▶ _WORK REQUIRED_:
Starting at the line that contains "Select the Royal Mahogany wood swatch", transcribe every remaining line of the data below exactly, and omit all pictures.

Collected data

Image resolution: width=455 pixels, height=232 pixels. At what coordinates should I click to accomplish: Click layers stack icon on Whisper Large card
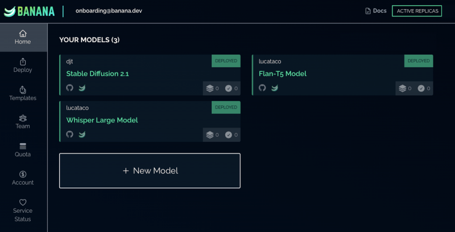[x=210, y=135]
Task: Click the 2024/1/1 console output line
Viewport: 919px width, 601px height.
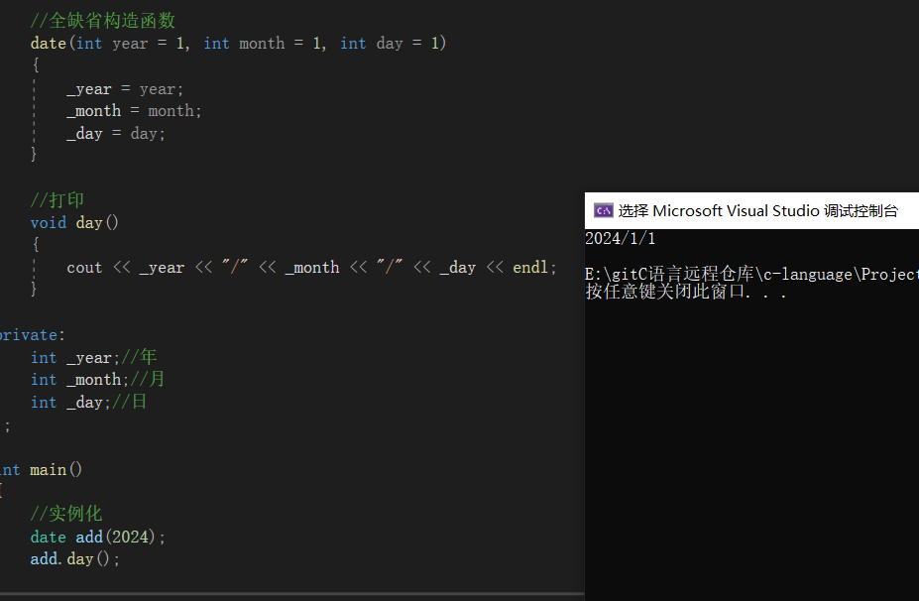Action: [x=620, y=239]
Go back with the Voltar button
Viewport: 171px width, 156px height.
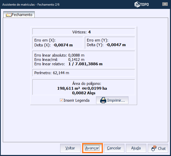70,148
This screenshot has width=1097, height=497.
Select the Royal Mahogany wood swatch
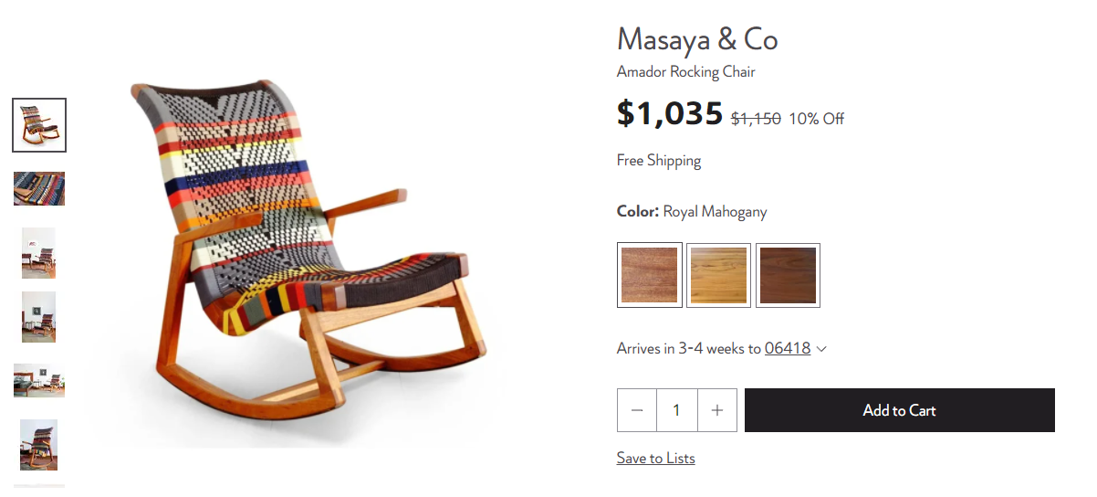tap(650, 275)
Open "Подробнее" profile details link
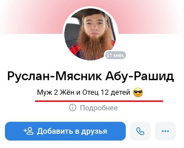Viewport: 184px width, 148px height. point(99,108)
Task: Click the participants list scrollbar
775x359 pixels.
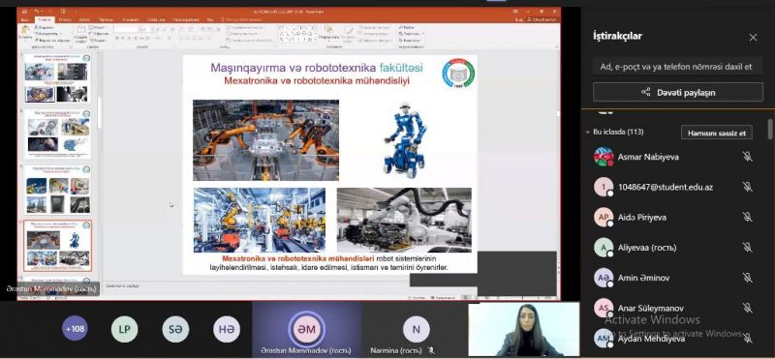Action: [770, 130]
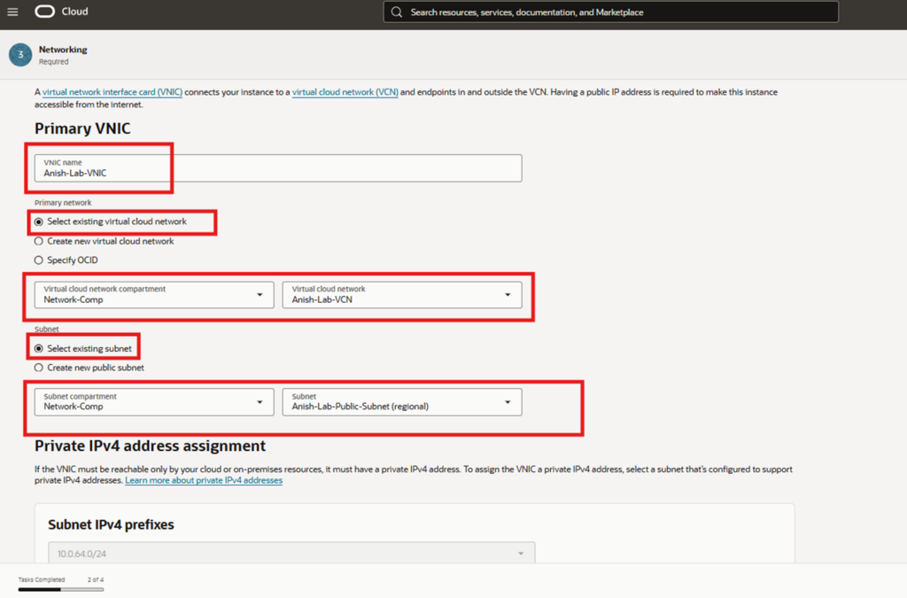Expand Virtual cloud network compartment dropdown
907x598 pixels.
pos(154,295)
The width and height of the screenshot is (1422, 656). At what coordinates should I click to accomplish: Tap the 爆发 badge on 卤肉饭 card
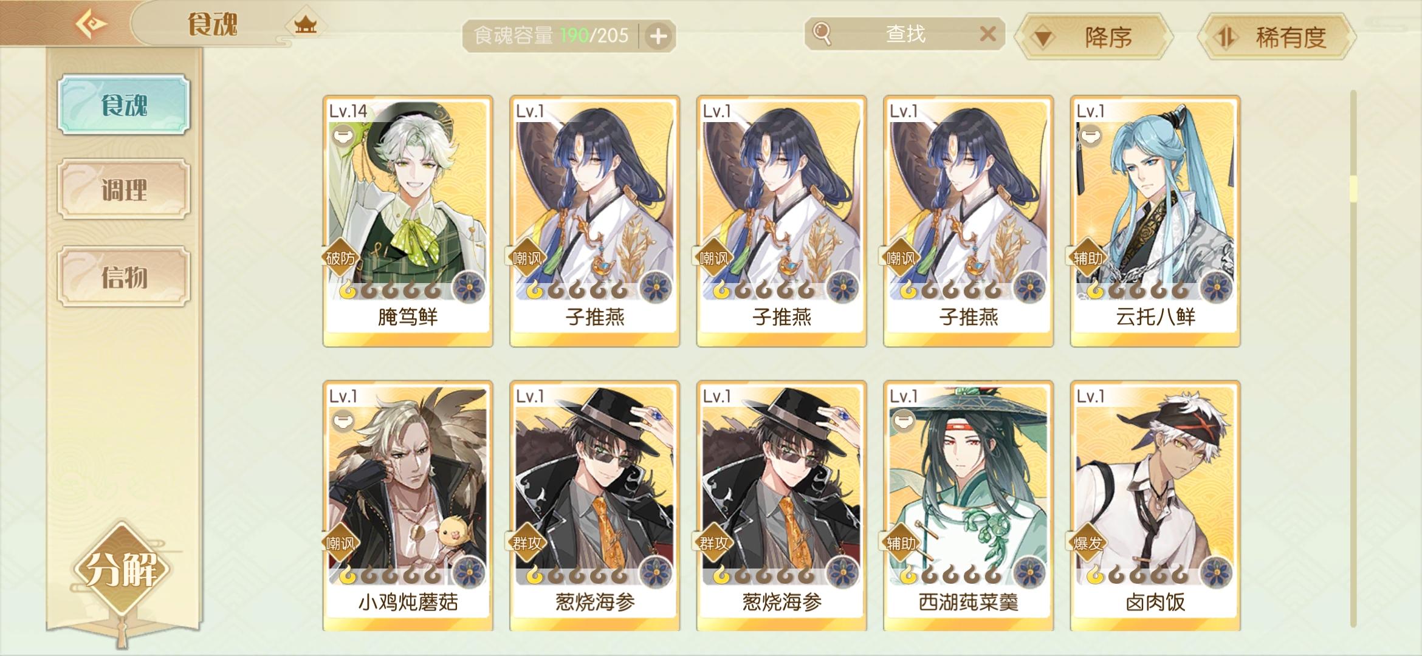(1088, 543)
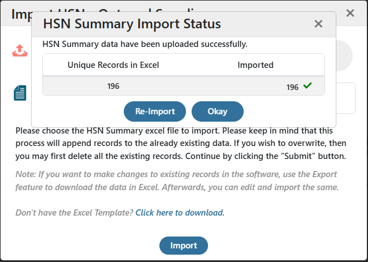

▶ _SOLVED PROBLEM_:
Select the Royal Mahogany wood swatch
tap(650, 275)
Open "Подробнее" profile details link
Viewport: 184px width, 148px height. point(99,108)
Task: Click the participants list scrollbar
775x359 pixels.
Action: [770, 130]
Expand Virtual cloud network compartment dropdown
907x598 pixels.
pos(154,295)
The width and height of the screenshot is (1422, 656). At what coordinates should I click to accomplish: Tap the 爆发 badge on 卤肉饭 card
(1088, 543)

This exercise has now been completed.